Il ne se passe guère de jour sans que le régime du président ivoirien Alassane Ouattara ne soit indexé sur la question des droits de l'homme.
Le 26 octobre 2012, Amnesty international avait publié un rapport dénonçant des arrestations arbitraires et des tortures dans des camps militaires ivoiriens.
Quelques jours plus tard, Human Rights Watch et International Crisis Group avaient, à leur tour, accusé les FRCI d'exactions massives, arrestations et détentions arbitraires, traitements inhumains et cas de torture.
«Il est hors de doute qu'il y a eu des cas de détentions arbitraires, que des gens ont été mis au secret, de même que des gens ont été victimes de torture», affirme à son tour, le 1er décembre, à Abidjan, Ivan Simonovic, sous-secrétaire général des Nations unies chargé des droits de l'Homme. Nous avons des preuves de telles violations des droits de l'Homme (...) J'ai moi-même rencontré des victimes de torture, donc je peux confirmer qu'il y a eu de la torture.»
Le responsable onusien juge aussi «inquiétant» que la lumière n'ait pas encore été faite sur une attaque commise le 20 juillet contre un camp de déplacés proche de Duékoué (ouest du pays).
«Alors que, au moins huit personnes ont été tuées, beaucoup sont toujours portées disparues», ajoute t-il.

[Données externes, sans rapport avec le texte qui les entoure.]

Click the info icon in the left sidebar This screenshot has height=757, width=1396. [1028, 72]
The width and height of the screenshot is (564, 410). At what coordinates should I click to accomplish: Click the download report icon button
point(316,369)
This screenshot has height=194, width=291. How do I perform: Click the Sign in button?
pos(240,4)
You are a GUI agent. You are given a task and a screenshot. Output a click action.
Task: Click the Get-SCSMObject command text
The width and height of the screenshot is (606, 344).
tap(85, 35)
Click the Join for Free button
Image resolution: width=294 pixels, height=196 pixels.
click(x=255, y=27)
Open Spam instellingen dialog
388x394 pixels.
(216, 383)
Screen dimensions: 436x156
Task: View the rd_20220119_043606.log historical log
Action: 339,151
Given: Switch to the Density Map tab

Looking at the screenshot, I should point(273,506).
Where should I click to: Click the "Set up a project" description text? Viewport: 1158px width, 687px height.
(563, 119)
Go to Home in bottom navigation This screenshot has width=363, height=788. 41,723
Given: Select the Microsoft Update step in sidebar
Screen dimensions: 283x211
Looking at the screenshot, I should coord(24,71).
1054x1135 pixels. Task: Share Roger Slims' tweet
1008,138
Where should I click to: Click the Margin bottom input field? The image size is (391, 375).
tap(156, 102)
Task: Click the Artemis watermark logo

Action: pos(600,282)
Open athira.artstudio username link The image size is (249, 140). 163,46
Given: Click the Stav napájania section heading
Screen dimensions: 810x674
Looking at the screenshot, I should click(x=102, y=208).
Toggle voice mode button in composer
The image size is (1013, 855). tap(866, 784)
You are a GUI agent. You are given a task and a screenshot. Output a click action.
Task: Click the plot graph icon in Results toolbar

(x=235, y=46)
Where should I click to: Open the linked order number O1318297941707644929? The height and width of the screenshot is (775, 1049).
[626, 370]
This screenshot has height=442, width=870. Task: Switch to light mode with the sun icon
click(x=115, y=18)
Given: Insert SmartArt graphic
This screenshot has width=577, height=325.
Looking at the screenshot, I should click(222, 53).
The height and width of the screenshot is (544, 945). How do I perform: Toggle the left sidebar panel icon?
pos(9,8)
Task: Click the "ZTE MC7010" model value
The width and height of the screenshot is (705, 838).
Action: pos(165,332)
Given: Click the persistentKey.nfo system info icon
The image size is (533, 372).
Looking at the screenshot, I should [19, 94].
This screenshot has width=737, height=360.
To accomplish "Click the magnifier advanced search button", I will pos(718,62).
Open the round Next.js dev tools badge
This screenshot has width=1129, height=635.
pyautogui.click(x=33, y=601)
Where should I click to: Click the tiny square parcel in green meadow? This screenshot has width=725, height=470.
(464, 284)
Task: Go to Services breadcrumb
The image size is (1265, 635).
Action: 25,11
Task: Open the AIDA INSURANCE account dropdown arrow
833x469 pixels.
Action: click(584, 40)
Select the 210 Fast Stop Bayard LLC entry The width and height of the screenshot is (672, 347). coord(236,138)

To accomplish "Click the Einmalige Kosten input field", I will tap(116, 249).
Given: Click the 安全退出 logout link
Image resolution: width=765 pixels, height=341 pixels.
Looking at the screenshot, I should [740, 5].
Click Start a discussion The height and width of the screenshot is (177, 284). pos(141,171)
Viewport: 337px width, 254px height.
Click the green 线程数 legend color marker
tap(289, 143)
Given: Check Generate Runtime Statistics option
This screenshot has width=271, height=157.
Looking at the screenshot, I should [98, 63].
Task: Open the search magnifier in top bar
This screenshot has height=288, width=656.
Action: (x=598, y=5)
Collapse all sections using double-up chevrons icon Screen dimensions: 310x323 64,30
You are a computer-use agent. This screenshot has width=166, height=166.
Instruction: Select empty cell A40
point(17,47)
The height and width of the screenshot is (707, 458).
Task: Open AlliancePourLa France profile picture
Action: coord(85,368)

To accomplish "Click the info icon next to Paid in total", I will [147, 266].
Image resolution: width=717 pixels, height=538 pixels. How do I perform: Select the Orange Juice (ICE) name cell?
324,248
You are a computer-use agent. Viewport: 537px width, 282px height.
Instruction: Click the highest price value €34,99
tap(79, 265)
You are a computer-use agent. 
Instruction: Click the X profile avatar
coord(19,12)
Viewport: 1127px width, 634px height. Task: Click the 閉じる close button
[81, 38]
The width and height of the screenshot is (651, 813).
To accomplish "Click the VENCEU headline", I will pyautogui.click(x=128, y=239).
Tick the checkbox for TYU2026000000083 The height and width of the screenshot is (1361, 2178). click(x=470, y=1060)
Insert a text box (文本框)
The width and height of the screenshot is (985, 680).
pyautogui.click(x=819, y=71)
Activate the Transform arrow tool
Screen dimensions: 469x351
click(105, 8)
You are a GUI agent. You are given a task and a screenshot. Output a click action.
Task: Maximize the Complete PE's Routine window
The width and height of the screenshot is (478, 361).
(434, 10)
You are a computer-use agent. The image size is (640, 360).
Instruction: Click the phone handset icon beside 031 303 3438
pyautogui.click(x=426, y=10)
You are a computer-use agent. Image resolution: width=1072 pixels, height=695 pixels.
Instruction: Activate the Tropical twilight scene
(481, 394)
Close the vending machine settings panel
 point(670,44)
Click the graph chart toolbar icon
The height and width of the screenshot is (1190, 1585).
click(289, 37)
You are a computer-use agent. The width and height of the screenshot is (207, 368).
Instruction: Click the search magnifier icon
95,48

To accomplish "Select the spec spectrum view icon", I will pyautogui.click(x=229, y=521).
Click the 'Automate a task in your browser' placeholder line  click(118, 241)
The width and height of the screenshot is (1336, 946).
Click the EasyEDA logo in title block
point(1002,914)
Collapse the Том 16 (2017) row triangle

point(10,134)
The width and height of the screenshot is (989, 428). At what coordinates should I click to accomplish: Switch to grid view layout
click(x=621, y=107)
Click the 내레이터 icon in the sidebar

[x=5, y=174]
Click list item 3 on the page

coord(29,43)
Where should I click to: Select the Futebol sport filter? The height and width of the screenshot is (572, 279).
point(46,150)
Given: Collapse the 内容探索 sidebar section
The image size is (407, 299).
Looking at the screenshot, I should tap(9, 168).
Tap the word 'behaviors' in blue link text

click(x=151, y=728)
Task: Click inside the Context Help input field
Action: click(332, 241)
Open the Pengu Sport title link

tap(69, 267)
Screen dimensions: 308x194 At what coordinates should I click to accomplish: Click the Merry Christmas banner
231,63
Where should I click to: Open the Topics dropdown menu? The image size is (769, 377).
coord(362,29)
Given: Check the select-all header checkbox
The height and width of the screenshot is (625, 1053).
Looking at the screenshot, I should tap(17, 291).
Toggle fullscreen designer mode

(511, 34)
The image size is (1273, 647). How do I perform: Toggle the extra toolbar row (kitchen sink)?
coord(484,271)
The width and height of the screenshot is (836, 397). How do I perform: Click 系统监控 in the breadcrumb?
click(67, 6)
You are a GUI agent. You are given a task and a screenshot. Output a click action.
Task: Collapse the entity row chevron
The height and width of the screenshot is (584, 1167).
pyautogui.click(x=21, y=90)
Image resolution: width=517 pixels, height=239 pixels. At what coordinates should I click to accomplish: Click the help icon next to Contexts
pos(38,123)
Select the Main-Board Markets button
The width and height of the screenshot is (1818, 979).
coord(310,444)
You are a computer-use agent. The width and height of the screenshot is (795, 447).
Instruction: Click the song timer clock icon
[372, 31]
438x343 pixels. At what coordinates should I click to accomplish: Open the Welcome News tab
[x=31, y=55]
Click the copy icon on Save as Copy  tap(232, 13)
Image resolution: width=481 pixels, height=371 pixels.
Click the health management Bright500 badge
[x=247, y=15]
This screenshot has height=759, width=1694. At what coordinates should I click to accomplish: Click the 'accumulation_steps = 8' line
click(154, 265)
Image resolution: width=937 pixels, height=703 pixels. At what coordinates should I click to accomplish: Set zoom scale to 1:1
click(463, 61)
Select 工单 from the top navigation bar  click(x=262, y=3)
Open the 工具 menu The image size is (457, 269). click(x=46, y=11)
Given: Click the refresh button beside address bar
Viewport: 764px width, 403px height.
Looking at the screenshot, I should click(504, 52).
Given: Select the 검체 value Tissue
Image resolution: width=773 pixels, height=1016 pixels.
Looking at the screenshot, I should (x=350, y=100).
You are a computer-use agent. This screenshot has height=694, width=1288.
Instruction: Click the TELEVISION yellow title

Le bilan officiel de l'attaque du camp, gardé par des Casques bleus de l'Onuci, faisait état jusque-là de six morts. Six autres corps, qui pourraient être ceux d'autres victimes, ont été exhumés, en octobre, d'un puits.
Des FRCI (Forces républicaines de Côte d'Ivoire) et des chasseurs traditionnels dozo sont soupçonnés d'avoir effectué cette descente sur le camp. Mais le chargé des droits de l'homme à l'ONU n'évoque pas le massacre de centaines de Guérés (ethnie dominante à l'ouest), fin mars 2011, à Duékoué, sous l'oeil de Casques bleus marocains qui étaient restés les bras croisés. Une tuerie à grande échelle qui ne fait toujours pas l'objet d'une enquête sérieuse.
L'exigence d'une justice impartiale
Même la France, l'ex-puissance coloniale accusée d'être en retrait dans la défense des droits de l'homme, s'inquière officiellement:
«Nous sommes préoccupés par ce que nous pouvons lire dans ces rapports», reconnaît Pascal Canfin, le ministre délégué au Développement, de passage, le 1er décembre, à Abidjan avec Pierre Moscovici, son collègue de l'Economie et des Finances, venus signer avec le gouvernement ivoirien un contrat de désendettement-développement de 630 millions d'euros.
Selon lui, la France sera «très attentive» sur «l'approfondissement de la réconciliation», même s'il s'agit d'un «processus complexe». «Nous ne sommes pas là pour donner des leçons», tempère toutefois Pierre Moscovici, après un entretien avec le président Ouattara.
Devant ce tir groupé d'organisations chargées de défendre les droits de l'homme, le régime d'Abidjan accuse le coup et tente quelques parades.
Le 28 octobre, le ministre de la Défense organise, pour les journalistes, une visite au pas de course de camps militaires d'Abidjan indexés comme lieu de tortures. Avec ce constat à la fin du parcours:
«Vous avez constaté qu'il n'y a rien.»
Plus sérieusement, le gouvernement, après avoir nié, admet de possibles «dérapages», puis reconnaît des «mauvais traitements» mais seulement lors d'arrestations d'hommes en armes.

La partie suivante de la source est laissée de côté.